It's the Everest of music and Mark Isaacs has scaled it twice
Sydney composer Mark Isaacs certainly thinks so, comparing the large-scale structure and myriad details of a symphony to the novels of two of his favourite writers, James Joyce and George Eliot.
'I like the long form of the symphony – not so much the length, but that it has chapters,' he says. 'That almost holographic aspect of it is something that deeply appeals to me.'
Isaacs is the author of two symphonies for orchestra, plus a smaller-scale chamber symphony. Last month he released a recording of his Symphony No. 2 with the Czech National Symphony Orchestra, which he conducted in Prague.
The first movement begins with a flourish from the brass, and a sighing theme from the strings, before trumpets and a dramatic rhythm open a section reminiscent of classic Hollywood film scores.
Isaacs has written a tonal three-movement symphony when that designation often is avoided by contemporary composers, even those who write for large orchestra. He observes that the symphony as a historic form was rejected in the modernist era in a way that the novel, for example, wasn't.
'The thing about modernism was, 'We're not going to write symphonies any more',' Isaacs says from his home in southern Sydney.
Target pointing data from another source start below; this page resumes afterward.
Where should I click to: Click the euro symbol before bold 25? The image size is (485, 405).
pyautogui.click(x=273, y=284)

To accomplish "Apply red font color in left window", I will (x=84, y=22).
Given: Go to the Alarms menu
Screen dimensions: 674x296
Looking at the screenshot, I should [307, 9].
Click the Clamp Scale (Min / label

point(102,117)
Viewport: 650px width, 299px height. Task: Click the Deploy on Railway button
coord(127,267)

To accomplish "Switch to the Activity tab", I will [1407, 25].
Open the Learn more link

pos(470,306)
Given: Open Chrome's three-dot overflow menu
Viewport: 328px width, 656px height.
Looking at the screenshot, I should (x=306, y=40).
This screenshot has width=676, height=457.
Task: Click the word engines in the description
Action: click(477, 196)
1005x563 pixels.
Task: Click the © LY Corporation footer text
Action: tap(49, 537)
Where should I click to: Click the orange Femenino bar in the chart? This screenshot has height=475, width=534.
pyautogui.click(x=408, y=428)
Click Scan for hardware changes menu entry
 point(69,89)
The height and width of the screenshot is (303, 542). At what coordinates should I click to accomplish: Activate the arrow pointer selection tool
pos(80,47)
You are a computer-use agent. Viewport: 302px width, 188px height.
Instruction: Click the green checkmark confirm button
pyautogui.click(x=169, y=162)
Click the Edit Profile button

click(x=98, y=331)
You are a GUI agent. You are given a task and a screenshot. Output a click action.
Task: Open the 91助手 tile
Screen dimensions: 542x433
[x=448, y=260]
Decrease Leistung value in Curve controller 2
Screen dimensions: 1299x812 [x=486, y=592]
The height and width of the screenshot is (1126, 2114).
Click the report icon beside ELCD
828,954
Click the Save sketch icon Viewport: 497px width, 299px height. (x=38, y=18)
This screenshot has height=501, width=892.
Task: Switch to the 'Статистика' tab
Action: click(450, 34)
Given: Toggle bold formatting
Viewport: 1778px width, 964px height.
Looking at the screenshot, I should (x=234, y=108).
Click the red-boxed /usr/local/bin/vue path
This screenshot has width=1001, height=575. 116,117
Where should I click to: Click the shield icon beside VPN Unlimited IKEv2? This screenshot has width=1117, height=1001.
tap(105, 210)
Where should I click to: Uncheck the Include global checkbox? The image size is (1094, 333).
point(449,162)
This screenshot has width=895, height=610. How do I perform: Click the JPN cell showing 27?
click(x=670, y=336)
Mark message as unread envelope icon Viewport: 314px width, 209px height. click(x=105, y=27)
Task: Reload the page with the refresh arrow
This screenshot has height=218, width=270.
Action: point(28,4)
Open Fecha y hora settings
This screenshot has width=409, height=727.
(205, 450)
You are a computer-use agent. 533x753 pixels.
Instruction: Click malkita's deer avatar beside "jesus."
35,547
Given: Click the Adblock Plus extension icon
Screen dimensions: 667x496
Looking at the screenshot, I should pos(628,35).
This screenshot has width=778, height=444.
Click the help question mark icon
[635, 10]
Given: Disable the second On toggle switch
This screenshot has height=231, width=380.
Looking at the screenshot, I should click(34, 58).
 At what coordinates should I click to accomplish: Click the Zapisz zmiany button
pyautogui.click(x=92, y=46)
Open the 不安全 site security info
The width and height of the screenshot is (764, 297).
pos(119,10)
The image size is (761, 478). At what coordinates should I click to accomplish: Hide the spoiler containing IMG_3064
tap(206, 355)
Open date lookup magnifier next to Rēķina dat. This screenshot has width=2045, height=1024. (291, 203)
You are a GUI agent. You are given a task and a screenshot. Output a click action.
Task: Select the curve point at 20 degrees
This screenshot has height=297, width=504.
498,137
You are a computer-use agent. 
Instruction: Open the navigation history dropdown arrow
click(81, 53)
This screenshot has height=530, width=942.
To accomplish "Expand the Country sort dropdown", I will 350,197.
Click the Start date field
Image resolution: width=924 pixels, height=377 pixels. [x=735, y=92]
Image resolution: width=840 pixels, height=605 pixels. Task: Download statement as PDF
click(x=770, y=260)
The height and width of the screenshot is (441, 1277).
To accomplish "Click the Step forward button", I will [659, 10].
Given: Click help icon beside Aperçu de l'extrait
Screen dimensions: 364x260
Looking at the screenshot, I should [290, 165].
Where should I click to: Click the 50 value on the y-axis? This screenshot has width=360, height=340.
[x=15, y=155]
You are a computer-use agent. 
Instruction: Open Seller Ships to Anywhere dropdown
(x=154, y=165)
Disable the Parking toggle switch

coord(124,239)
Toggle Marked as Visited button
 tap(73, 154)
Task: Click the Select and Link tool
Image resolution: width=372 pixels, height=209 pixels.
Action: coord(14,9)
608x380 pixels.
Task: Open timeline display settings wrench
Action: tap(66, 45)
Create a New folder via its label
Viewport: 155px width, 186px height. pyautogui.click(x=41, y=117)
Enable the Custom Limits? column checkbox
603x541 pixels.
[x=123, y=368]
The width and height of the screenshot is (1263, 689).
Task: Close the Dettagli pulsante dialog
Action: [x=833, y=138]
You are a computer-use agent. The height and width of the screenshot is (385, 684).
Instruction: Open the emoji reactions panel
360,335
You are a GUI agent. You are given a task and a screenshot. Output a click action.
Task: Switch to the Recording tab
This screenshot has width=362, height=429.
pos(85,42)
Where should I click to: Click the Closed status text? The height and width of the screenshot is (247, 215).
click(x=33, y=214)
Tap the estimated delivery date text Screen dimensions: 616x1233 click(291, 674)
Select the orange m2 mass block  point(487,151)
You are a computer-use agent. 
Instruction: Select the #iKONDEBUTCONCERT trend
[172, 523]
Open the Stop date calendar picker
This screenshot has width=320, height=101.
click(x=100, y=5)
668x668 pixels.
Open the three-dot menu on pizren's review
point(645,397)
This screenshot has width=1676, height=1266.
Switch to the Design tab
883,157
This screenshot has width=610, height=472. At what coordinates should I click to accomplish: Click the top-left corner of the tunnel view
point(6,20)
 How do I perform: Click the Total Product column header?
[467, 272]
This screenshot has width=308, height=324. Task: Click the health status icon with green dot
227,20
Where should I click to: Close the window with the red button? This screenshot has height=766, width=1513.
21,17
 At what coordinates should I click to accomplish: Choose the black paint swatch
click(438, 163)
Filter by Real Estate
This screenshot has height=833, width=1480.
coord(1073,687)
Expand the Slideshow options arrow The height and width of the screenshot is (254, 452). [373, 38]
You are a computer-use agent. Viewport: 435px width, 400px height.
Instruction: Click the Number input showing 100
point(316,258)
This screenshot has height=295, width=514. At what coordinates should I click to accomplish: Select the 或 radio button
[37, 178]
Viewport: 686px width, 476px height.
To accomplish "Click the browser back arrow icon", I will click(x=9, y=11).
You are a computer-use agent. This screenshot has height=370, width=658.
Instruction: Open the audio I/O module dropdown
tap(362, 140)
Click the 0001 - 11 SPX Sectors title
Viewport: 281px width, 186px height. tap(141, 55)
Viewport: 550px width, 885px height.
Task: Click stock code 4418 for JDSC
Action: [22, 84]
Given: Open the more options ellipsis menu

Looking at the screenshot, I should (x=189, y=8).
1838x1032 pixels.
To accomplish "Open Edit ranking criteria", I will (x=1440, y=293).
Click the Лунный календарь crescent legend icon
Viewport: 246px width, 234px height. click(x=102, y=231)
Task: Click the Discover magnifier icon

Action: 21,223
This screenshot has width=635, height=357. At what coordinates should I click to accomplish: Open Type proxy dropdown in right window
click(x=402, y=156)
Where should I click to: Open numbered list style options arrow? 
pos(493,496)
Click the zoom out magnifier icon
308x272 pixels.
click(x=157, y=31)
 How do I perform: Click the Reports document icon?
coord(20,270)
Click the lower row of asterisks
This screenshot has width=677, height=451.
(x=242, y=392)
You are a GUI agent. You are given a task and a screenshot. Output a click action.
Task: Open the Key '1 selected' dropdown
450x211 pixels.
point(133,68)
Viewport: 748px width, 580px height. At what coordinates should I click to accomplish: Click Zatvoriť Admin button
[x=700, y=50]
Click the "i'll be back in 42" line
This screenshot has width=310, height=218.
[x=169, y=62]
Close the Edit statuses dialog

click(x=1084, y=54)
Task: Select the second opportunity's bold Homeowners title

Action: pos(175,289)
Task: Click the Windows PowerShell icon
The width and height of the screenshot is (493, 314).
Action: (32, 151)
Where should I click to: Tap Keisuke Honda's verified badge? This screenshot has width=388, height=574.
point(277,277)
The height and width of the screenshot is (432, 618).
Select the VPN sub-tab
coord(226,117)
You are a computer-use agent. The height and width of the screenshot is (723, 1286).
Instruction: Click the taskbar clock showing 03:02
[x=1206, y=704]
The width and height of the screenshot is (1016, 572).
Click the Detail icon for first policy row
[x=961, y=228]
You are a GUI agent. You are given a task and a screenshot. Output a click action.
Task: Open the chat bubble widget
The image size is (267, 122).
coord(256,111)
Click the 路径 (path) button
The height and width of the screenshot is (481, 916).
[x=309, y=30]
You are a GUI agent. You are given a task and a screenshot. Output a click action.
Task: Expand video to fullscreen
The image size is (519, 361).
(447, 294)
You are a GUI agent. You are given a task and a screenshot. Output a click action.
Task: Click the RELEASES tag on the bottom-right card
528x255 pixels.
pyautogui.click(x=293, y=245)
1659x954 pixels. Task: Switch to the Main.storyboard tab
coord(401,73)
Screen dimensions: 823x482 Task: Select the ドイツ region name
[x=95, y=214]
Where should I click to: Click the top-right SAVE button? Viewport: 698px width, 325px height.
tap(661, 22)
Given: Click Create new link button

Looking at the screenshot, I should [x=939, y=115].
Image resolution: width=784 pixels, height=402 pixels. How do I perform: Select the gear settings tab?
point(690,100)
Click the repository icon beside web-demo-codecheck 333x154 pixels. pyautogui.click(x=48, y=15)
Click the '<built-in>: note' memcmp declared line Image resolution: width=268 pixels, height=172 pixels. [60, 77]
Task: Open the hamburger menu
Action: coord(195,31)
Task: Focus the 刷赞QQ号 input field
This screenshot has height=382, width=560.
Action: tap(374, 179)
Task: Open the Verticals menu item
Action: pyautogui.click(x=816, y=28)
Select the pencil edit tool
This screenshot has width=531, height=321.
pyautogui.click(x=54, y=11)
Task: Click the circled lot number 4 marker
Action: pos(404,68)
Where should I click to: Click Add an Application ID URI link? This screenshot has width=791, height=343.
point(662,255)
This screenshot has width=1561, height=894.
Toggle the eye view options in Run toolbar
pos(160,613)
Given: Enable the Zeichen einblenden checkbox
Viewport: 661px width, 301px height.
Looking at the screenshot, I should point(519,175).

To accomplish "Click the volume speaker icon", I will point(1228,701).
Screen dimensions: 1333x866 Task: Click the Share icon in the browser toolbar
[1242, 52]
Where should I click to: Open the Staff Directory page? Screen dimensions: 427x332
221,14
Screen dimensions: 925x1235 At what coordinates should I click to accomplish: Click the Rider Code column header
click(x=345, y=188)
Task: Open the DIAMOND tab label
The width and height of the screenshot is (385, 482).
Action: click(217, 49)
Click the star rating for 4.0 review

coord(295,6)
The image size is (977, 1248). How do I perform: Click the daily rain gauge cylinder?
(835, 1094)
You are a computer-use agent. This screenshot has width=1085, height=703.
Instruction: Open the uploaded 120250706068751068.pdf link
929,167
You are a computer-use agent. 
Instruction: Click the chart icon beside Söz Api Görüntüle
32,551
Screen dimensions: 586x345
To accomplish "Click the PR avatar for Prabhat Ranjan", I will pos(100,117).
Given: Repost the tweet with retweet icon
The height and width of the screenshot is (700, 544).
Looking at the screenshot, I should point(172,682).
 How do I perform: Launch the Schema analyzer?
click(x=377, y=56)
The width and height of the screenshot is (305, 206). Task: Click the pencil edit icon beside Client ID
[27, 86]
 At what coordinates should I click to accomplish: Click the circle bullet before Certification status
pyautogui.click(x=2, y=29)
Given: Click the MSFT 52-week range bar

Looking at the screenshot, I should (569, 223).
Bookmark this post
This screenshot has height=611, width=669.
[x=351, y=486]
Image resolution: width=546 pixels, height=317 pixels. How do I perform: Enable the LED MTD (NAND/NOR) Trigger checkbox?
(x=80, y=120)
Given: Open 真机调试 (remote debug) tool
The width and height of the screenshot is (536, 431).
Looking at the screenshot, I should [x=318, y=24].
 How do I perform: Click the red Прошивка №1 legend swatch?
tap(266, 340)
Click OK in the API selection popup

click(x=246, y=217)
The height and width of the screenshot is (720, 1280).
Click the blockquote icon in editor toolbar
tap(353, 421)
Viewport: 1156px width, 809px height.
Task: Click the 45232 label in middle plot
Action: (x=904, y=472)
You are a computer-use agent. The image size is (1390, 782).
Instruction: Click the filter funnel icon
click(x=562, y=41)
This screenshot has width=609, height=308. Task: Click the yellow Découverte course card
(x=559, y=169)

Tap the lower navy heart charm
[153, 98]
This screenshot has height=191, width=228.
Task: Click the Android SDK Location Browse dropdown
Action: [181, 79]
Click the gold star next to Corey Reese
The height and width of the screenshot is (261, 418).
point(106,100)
'I find it interesting that it didn't happen in the modernist literary movement – James Joyce wrote novels. But in music, the symphony was not a hip thing to do. I sort of embrace it – I write sonatas, I write symphonies. I like to take a generic form as a mould I can pour something into.'
Isaacs, 66, has a profusion of curly grey hair and a full beard to match. For many years he was better known in jazz circles as an improvising pianist, but he says that, since age 12, he has wanted to write symphonies.